> [Directions]:
1. In the post on affirmative algorithms, what do entities use in place of making their own decisions about individuals?
2. Print the part of the post on affirmative algorithms that opens with the words containing "Anna Marie Clifton" and closes with "twitter. Thank you.".
3. Proceed with the post on affirmative algorithms from the point where it stops.

> [Quoted passage]:
(begin)

Should we build Affirmative Algorithms?

Anna Marie Clifton
5 min readAug 8, 2017

“Affirmative action: an action or policy favoring those who tend to suffer from discrimination, especially in relation to employment or education; positive discrimination.”

For the past several months I’ve been considering the ethical implications of some technical advancements. I’ve written this post to elucidate the questions I think we need to ask, and why they matter. This post was written for non-technical and technical audiences alike.

If you, or anyone you know, has been thinking about these questions as well, please let me know in a response below or on twitter. Thank you.

Affirmative Action acknowledges that humans are flawed and biased. We are likely to favor people who look like historically successful people (straight, white guys). So large, organizing bodies (usually governments) set policies that help those who are different have equal opportunities.

The way Affirmative Action functions:

  • Governments (or other organizing bodies) set up restrictions for how…
  • Entities (like corporations and schools) make decisions to enforce that they give opportunities to…
  • Individuals who are otherwise disadvantaged.

But something has been subtly shifting over time…. Now there’s an additional piece:

  • Algorithms — the brains we program into our computers to make decisions.

Instead of making their own decisions, entities use algorithms (often designed by outside organizations) to make decisions about individuals.

You may say: Well, governments should tell entities to use “fair algorithms” and make sure they give opportunities to individuals.

But what makes an algorithm fair?

Sidebar 1: A brief note on Algorithms

Algorithms make things more efficient.

Netflix can either pay a few engineers to maintain an algorithm that instantly suggests movies to watch or pay thousands of people to hand select that for you.

Amazon can either pay a few engineers to maintain an algorithm that instantly suggests books to buy or pay thousands of people to hand select that for you.

Lyft can either pay a few engineers to maintain an algorithm that connects you with drivers nearby or pay thousands of people to hand select that for you.

Because Netflix, Amazon and Lyft use computer brains to make these suggestions, they can make a lot more money from selling to you than companies that pay human brains to make those decisions.

With great efficiency, comes great opportunity to make money.

Now, on to our hypothetical “fair” algorithm

Say you’re an enterprising person, and want to take advantage of the economic gains made possible by algorithms. You may want to build one and make ALL THE MONEY™ … but how do you start this process?

Well, you have to get data to build the algorithm in the first place.

(end)

> [Dataset entries]:

(begin)

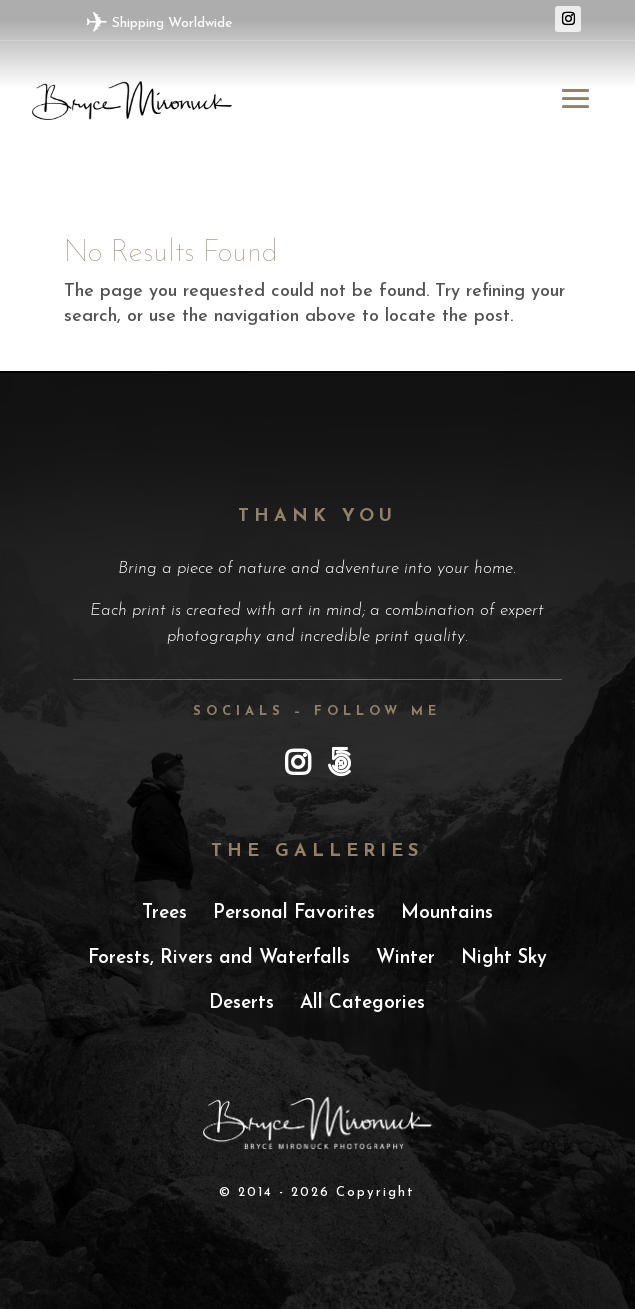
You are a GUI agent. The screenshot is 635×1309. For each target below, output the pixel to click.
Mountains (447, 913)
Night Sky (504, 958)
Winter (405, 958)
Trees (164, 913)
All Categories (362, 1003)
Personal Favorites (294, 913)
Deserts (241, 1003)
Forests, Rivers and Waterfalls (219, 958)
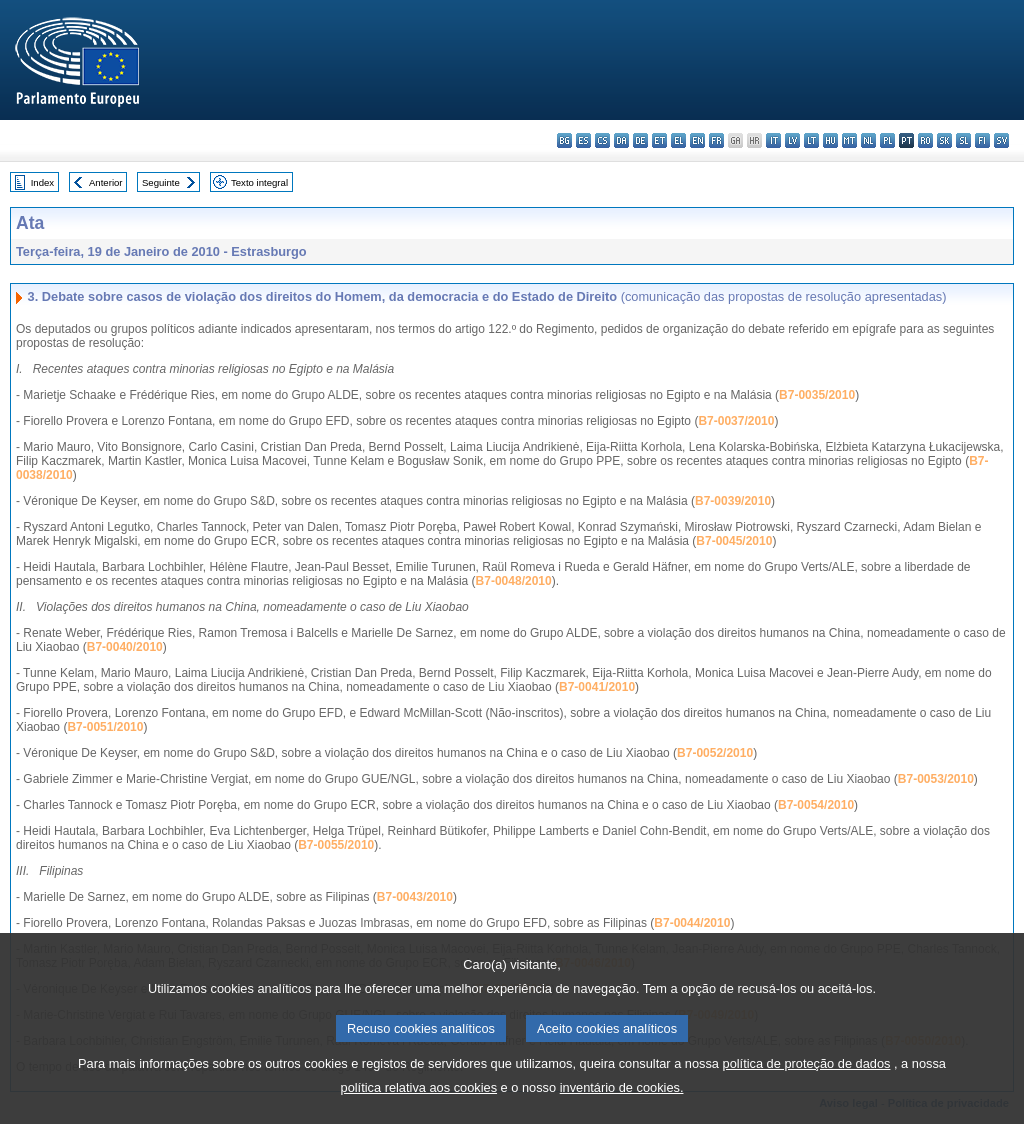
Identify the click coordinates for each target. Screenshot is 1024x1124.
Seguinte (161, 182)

(end)

> [Answers per task]:
1. Algorithms, often designed by outside organizations.

2.
Anna Marie Clifton
5 min readAug 8, 2017

“Affirmative action: an action or policy favoring those who tend to suffer from discrimination, especially in relation to employment or education; positive discrimination.”

For the past several months I’ve been considering the ethical implications of some technical advancements. I’ve written this post to elucidate the questions I think we need to ask, and why they matter. This post was written for non-technical and technical audiences alike.

If you, or anyone you know, has been thinking about these questions as well, please let me know in a response below or on twitter. Thank you.

3.
Here’s a common path:

  1. Have an idea for a product.
    Example: a recommendation engine to effortlessly surface qualified job candidates to recruiters.
  2. Build an intermediary product.
    Example: a platform where you pay “curators” to look at job posts and scour the world for qualified candidates. Then send resumes for those candidates to recruiters.
  3. Collect data from this process.
    Example: build a database full of (1) job descriptions, (2) the candidate resumes you picked, and (3) which of those resumes the recruiters liked.
  4. Use that data to make the algorithm you wanted to make in the first place.
    Example: a recommendation engine to effortlessly surface qualified job candidates to recruiters.
  5. Fire all your curators, and capitalize on the profit from your cheap computer brain making high-value decisions.

Sidebar 2: How does this training data become a computer brain?

Engineers give computers lots and lots of data about which resumes recruiters picked and which ones they didn’t.

What you might think a computer would do is make a list based on this data:

  • If they have 80% of the keywords in their resume, give them 2 points.
  • If they have at least three jobs with related experience, give them 5 points.
  • If they went to one of these 14 colleges, give them 2.8 points.
  • … etc.

Then engineers can tally up and see which is the best resume to show a recruiter.

What computers actually do with this information is make themselves a secret brain that can take a resume and in one, single calculation tell you if a recruiter will want to see it or not.

But there’s a catch

All along, we were building this based on what recruiters did, and recruiters are biased… because they’re human.

Here are just two examples:

  1. Recruiters looking for engineers are less likely to call a woman with the same resume as a man (source).
  2. Recruiters are less likely to call someone with a stereotypically African-American name than someone with a more Caucasian sounding name (source).

Without realizing it, we have included this bias in our computer brain.

So, I ask you, is the algorithm fair?

Hard to say.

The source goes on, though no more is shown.